CPM to RSS, unions unite against Maharashtra’s factory norms plan

Currently, according to the Industrial Disputes Act, any unit that employs 100 or more people has to seek government permission before it can shut down.

Written by Vishwas Waghmode | Mumbai | Updated: January 9, 2018 7:34:24 am
Maharashtra, Maharashtra labour unions, Devendra Fadnavis, Maharashtra factories closed, Maharashtra Labour Department, RSS, Bharatiya Mazdoor Sangh, Shiv Sena, Bharatiya Kamgar Sena, indian express The state government proposed these reforms based on a model law circulated by the Union government and considering amendments made by the Rajasthan government. (Representational photo)

CUTTING ACROSS party lines, all labour unions in Maharashtra have joined hands to oppose the Labour Department’s move to ease norms for closure of factories in the country’s most industrialised state.

Following a meeting Saturday in Nashik, labour unions affiliated to the CPI(M), Congress, RSS and Shiv Sena have asked the state government to make it mandatory for factories with even 50 employees to seek official permission before closure.

Currently, according to the Industrial Disputes Act, any unit that employs 100 or more people has to seek government permission before it can shut down. Following representations from factory owners, who cited growing automation, Maharashtra’s Labour Department proposed to increase that number to 300 — implying that factories with 299 or fewer staff can close down without government permission.

According to the proposal, factories with 300 employees or more may be permitted to close if employers pay staffers, who are being retrenched, 60 days’ average pay for every completed year of continuous service. Besides, it has also proposed to add a new section in the Act to raise disputes related to retrenchment or dismissal.

The state government proposed these reforms based on a model law circulated by the Union government and considering amendments made by the Rajasthan government. While the state government planned to introduce the bill on labour reforms in the winter session of the Assembly, the move was deferred owing to opposition from labour unions.

Anil Dhumane, general secretary of RSS-affiliated Bharatiya Mazdoor Sangh (BMS), said: “We completely oppose the government’s move to allow factories with up to 300 employees to shut down without seeking permission. Companies should not be allowed to invest, make money and then go away without caring for labourers. It should be brought down to 50.”

Two days ago, at the state-level conference in Nashik, a resolution was passed demanding that the state government reduce the number of employees from 100 to 50, making factories with lower staff strength also liable to seek permission before closure.

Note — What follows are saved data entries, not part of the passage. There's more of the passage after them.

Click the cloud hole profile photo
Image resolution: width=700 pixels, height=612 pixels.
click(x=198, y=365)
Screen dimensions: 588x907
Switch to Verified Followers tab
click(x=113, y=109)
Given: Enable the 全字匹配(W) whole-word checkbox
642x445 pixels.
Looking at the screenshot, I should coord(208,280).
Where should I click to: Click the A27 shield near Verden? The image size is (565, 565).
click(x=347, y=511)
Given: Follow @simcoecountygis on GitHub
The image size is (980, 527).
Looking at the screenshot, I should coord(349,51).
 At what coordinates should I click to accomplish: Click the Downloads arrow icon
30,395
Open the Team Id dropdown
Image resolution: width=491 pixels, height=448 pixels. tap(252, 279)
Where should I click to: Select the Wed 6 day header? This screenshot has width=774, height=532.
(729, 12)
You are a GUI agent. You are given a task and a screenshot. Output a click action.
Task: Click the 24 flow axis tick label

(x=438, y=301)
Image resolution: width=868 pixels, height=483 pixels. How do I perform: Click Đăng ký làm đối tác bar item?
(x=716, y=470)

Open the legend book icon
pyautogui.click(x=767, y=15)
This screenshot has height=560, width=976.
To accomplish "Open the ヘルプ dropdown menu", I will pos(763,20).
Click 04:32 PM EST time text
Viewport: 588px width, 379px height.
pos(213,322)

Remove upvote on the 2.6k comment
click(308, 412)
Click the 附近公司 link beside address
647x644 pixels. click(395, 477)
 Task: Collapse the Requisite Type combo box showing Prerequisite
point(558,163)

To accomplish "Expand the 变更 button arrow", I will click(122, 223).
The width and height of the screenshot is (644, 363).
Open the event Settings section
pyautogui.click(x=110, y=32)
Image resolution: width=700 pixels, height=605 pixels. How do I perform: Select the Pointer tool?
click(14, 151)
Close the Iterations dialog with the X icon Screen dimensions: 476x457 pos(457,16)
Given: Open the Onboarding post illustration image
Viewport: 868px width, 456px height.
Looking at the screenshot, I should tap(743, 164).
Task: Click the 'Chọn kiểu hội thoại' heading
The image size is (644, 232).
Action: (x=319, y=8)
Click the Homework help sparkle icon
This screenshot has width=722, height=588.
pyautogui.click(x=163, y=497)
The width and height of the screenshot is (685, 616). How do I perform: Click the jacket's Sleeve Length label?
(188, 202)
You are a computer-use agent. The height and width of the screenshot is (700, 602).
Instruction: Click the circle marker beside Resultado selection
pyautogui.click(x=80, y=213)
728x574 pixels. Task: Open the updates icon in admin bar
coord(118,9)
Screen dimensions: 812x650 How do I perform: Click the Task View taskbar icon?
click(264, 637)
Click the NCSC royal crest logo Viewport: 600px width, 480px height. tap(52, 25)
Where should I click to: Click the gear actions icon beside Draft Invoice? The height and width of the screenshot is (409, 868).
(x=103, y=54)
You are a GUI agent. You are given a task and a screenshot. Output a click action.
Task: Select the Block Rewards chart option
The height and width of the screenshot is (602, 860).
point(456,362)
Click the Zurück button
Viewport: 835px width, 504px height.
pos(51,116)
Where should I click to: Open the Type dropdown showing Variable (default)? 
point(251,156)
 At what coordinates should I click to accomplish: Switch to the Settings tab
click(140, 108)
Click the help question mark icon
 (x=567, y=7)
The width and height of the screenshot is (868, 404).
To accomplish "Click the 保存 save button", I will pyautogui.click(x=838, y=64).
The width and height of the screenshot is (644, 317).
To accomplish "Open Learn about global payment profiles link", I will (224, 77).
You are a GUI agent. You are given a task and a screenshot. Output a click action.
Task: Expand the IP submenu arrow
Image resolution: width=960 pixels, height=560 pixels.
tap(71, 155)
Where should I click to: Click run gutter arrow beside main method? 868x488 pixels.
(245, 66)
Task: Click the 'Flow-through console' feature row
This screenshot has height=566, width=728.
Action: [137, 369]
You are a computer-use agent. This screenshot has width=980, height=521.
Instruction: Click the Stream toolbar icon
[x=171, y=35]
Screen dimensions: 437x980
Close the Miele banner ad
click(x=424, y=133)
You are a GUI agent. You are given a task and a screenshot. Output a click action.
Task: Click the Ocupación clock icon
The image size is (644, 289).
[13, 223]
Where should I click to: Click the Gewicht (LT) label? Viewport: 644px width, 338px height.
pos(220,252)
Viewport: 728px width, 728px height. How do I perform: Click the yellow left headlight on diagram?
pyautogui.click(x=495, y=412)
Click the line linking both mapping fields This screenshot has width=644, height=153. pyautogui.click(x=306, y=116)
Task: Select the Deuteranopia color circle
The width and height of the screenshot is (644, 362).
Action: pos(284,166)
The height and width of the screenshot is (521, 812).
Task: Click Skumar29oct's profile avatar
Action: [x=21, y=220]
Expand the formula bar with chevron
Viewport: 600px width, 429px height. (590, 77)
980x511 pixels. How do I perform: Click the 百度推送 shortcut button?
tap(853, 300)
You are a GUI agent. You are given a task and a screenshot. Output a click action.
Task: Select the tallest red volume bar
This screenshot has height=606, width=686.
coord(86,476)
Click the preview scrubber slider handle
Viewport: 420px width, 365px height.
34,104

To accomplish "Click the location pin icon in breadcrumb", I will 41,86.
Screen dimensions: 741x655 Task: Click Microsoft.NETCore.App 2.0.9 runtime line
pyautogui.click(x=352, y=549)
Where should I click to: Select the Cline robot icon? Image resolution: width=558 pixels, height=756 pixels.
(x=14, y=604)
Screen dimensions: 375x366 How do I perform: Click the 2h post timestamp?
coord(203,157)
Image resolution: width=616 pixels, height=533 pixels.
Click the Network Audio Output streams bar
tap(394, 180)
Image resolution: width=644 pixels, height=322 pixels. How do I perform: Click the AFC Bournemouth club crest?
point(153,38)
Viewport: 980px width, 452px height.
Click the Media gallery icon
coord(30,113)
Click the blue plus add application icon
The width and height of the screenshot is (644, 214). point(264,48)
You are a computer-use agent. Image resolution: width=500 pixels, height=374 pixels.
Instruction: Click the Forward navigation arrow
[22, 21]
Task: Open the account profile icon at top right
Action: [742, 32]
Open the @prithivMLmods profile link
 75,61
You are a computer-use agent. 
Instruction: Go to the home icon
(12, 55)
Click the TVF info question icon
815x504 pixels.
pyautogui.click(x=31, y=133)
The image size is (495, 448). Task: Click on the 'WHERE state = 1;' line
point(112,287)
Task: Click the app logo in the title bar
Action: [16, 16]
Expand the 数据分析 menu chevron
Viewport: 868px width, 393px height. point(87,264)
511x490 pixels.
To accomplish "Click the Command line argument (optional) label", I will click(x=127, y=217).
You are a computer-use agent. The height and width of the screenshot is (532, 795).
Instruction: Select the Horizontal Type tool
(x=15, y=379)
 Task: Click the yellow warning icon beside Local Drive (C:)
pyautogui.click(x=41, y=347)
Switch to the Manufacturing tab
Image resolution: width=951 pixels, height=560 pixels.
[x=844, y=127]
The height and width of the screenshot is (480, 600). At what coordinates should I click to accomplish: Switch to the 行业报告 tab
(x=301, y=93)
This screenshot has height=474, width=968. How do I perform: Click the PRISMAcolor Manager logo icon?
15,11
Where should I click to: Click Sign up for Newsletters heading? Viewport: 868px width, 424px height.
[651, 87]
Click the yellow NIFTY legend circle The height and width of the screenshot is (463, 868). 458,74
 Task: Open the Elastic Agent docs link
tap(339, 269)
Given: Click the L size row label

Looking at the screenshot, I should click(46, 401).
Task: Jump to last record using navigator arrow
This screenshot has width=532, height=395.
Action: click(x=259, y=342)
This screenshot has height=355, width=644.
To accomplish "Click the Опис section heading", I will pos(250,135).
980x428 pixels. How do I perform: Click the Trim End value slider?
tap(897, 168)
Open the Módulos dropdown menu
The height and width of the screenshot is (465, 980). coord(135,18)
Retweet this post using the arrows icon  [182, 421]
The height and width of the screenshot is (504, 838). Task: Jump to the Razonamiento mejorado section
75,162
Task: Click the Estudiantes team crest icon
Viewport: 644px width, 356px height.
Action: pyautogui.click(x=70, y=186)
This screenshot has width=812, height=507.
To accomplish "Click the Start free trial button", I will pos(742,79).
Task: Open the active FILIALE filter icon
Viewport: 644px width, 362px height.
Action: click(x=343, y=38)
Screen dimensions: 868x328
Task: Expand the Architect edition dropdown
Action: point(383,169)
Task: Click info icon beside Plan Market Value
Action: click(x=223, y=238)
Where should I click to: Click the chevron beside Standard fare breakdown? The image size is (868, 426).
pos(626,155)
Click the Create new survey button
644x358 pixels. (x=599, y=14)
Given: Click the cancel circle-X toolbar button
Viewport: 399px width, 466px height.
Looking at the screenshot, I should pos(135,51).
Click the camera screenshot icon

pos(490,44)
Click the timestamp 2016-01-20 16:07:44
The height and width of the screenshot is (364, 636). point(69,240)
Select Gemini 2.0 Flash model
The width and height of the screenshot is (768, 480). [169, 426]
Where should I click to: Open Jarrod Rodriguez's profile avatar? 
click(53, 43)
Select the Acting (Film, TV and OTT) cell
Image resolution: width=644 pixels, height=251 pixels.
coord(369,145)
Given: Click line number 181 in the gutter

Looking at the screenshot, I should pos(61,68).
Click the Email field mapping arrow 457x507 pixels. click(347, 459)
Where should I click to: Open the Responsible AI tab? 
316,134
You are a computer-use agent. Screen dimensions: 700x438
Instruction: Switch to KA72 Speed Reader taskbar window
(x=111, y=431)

Apart from BMS, other labour unions that supported the resolution included Trade Union Joint Action Committee, CPI(M)-linked Centre of Indian Trade Unions (CITU), Congress-linked Indian National Trade Union Congress (INTUC), Shiv Sena-linked Bharatiya Kamgar Sena, Hind Majdur Sabha and other organisations.

“With use of advanced technologies, the number of employees required in any factory has reduced. At the time when the law fixed the number of employees at 100, there wasn’t so much automation. So there is now a need to change the law keeping in mind labour welfare, and hence it should be reduced to 50 employees,” said Dr DL Karad of the CITU.

Suryakant Mahadik, president of Bharatiya Kamgar Sena, said this was the first time that all labour unions have come together. “We have kept our ideologies aside for the cause of labour welfare,” said Mahadik.

Others said the demands are to ensure there is no exploitation of labourers due to the use of technology in the manufacturing and service sectors. “The resolution has been passed with the demand of reducing the number of employees to 50 for companies to close factories without seeking government nod, equal pay for contract workers, bringing contract workers into the definition of workers, and other demands,” said Vishwas Utagi, convenor of Trade Union Joint Action Committee.

Utagi said the unions will launch a district-wise campaign across the state, with signatures of labourers supporting their demands. He added that labour unions would also hold a protest march, including a lakh of people, in the first week of April.

“We have decided to come on the street to raise the voices of labourers,” said Anil Ganacharya of INTUC, adding that a meeting would be held next week to decide the campaign plan.

According to the Maharashtra Labour Department, there are 37,234 registered factories with 25.16 lakh employees in the state. Of registered factories, 32,443 employ less that 100 labourers, with a total of 7.95 lakh employees. There are 3,426 factories that employ between 100 and 300 labourers, with a total of 5.84 lakh employees. The remaining 1,365 factories, which employ more than 300 labourers, have a total of 11.37 lakh employees.